§ **Written task**: Can you reproduce, word for word, the items between the line holding "Task: Toggle Hide all Microsoft services" and the line holding "point(192,23)", inclusive?

# Exercise data start

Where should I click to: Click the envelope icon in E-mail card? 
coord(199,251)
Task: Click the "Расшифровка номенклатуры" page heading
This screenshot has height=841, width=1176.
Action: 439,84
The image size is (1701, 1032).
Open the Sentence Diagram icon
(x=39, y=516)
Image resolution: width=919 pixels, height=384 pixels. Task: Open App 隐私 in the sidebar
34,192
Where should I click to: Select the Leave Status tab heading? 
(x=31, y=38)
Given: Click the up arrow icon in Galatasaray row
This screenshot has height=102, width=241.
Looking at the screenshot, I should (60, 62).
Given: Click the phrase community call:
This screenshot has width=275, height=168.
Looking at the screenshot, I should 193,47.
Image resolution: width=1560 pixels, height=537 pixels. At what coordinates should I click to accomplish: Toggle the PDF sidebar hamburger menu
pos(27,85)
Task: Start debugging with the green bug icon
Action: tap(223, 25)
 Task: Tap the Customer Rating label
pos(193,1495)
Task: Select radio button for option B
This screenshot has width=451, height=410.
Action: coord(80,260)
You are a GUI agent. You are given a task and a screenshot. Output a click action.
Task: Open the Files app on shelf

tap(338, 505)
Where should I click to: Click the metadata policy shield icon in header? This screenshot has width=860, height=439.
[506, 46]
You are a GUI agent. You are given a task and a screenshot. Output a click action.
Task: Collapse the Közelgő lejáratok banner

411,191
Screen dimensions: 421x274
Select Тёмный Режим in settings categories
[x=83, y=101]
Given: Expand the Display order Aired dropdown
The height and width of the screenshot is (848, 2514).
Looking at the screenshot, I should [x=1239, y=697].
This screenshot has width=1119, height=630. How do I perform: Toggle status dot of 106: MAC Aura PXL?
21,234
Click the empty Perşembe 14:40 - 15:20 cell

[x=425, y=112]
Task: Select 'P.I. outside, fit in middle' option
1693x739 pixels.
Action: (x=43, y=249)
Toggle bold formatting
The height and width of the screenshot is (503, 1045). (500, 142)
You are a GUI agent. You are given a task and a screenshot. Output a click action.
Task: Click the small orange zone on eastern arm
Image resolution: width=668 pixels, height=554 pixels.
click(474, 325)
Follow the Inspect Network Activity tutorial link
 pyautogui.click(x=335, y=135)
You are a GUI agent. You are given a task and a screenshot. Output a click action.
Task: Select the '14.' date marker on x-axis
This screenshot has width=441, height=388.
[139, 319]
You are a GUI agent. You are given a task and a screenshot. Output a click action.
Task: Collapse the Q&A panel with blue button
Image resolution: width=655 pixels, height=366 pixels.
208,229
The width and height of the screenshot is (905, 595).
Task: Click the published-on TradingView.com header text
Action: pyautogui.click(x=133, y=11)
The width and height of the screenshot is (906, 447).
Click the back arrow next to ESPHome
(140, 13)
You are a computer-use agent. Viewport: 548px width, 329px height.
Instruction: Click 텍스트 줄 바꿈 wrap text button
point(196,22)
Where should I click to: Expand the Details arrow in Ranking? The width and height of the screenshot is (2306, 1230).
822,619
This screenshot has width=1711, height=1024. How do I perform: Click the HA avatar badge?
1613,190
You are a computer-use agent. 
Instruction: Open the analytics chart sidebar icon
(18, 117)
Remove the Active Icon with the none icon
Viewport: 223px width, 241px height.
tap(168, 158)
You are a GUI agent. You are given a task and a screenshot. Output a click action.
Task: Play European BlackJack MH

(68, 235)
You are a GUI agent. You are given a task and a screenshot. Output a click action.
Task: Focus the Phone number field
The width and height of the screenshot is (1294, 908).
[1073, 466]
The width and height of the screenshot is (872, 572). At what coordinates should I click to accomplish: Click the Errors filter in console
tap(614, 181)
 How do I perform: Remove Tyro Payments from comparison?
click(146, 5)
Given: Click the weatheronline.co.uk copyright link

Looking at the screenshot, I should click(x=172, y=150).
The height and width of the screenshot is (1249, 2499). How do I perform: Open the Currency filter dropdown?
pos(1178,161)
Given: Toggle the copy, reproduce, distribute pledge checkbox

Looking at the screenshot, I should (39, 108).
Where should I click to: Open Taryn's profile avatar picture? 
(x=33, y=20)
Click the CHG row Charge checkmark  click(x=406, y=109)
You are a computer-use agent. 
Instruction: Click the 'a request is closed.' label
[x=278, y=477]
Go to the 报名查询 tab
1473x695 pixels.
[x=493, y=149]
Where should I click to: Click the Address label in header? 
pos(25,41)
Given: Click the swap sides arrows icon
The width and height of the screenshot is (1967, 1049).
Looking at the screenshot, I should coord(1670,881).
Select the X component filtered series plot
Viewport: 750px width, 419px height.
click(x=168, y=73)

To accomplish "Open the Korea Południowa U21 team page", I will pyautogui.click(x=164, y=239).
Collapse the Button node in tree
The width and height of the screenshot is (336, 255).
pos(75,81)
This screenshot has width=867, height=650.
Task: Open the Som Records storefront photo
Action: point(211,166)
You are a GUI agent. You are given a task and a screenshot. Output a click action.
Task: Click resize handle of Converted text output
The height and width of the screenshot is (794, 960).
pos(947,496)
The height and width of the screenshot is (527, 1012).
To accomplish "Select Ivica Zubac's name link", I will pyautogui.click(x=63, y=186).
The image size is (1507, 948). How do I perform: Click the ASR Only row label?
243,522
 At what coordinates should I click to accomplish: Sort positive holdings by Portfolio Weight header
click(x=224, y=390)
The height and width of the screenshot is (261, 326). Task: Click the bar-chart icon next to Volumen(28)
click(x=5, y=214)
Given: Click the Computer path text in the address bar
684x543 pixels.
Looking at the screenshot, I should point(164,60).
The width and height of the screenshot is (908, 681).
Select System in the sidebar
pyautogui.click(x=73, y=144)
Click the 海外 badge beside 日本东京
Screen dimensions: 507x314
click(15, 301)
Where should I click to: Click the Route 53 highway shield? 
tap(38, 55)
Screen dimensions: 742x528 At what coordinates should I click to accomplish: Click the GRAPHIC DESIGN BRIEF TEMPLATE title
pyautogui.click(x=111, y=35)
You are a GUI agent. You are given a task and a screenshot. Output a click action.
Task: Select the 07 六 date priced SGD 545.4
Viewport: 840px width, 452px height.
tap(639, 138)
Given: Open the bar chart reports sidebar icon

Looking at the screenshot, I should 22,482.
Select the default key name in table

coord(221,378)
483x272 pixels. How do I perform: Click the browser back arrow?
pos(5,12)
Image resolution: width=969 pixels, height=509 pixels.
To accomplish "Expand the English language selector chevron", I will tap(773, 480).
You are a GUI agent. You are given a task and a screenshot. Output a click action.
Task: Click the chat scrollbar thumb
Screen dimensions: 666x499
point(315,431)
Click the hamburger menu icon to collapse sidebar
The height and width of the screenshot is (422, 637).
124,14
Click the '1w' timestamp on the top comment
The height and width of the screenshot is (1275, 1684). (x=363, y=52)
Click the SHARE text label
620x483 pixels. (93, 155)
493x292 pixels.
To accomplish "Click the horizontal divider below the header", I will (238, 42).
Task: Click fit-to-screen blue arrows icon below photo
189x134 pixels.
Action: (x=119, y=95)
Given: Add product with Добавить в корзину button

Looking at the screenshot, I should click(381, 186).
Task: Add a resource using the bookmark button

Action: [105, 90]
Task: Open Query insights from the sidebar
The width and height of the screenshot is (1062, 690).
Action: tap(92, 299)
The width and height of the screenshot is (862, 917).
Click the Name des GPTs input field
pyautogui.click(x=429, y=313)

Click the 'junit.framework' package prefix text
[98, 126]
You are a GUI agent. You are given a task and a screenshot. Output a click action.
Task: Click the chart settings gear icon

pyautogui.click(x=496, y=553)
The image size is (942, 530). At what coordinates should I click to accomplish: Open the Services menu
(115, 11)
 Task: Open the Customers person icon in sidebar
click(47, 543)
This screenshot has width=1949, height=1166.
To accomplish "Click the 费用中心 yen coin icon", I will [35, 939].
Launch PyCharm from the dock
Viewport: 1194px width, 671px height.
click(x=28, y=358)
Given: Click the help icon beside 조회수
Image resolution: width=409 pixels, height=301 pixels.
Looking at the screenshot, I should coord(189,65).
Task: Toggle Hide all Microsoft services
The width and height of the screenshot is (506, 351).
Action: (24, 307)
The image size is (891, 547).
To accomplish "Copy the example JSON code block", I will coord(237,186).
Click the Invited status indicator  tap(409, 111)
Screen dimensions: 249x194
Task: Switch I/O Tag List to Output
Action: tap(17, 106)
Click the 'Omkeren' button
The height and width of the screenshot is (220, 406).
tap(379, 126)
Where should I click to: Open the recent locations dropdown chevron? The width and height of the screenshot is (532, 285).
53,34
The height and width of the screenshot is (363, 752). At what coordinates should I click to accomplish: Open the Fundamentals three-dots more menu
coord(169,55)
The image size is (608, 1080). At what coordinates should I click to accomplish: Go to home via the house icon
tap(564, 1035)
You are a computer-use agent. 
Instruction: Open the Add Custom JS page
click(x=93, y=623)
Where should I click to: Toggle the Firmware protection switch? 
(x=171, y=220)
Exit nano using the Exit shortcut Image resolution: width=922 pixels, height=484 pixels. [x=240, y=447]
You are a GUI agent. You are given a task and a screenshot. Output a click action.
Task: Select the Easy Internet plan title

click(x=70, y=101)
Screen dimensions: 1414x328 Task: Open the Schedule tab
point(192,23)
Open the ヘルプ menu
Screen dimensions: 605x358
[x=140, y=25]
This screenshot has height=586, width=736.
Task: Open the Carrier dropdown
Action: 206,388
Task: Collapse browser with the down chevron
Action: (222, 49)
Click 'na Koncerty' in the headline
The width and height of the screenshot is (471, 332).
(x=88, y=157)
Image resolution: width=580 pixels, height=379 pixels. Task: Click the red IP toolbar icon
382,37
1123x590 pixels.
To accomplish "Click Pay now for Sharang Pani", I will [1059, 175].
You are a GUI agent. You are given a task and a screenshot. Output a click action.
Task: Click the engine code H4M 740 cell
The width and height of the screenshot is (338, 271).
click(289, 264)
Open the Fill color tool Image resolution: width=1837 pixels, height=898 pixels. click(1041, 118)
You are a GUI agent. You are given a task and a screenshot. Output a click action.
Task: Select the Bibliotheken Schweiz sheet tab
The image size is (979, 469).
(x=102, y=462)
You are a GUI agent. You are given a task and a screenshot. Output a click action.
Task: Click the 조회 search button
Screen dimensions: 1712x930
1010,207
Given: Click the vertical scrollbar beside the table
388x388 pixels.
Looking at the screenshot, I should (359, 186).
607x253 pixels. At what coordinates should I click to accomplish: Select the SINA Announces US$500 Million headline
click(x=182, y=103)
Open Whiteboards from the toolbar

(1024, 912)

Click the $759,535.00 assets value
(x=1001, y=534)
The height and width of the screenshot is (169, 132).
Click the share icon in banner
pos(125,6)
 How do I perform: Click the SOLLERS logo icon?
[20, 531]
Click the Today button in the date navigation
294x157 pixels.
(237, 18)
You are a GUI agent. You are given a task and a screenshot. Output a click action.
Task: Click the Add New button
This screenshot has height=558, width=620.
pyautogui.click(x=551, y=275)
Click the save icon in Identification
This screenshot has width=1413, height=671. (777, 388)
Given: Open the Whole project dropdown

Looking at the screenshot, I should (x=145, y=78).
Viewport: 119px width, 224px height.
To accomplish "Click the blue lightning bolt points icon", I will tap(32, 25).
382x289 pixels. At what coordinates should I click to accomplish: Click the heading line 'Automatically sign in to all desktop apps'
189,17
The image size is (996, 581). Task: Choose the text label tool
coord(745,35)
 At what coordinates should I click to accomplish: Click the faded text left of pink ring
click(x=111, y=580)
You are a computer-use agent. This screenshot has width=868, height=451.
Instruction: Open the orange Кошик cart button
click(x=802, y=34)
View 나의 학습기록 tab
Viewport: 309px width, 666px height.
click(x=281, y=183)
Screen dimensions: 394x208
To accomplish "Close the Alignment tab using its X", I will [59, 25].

# Exercise data end

§ **Answer to the exercise**:
Task: Toggle Hide all Microsoft services
The width and height of the screenshot is (506, 351).
Action: (24, 307)
The image size is (891, 547).
To accomplish "Copy the example JSON code block", I will coord(237,186).
Click the Invited status indicator  tap(409, 111)
Screen dimensions: 249x194
Task: Switch I/O Tag List to Output
Action: tap(17, 106)
Click the 'Omkeren' button
The height and width of the screenshot is (220, 406).
tap(379, 126)
Where should I click to: Open the recent locations dropdown chevron? The width and height of the screenshot is (532, 285).
53,34
The height and width of the screenshot is (363, 752). At what coordinates should I click to accomplish: Open the Fundamentals three-dots more menu
coord(169,55)
The image size is (608, 1080). At what coordinates should I click to accomplish: Go to home via the house icon
tap(564, 1035)
You are a computer-use agent. 
Instruction: Open the Add Custom JS page
click(x=93, y=623)
Where should I click to: Toggle the Firmware protection switch? 
(x=171, y=220)
Exit nano using the Exit shortcut Image resolution: width=922 pixels, height=484 pixels. [x=240, y=447]
You are a GUI agent. You are given a task and a screenshot. Output a click action.
Task: Select the Easy Internet plan title

click(x=70, y=101)
Screen dimensions: 1414x328 Task: Open the Schedule tab
point(192,23)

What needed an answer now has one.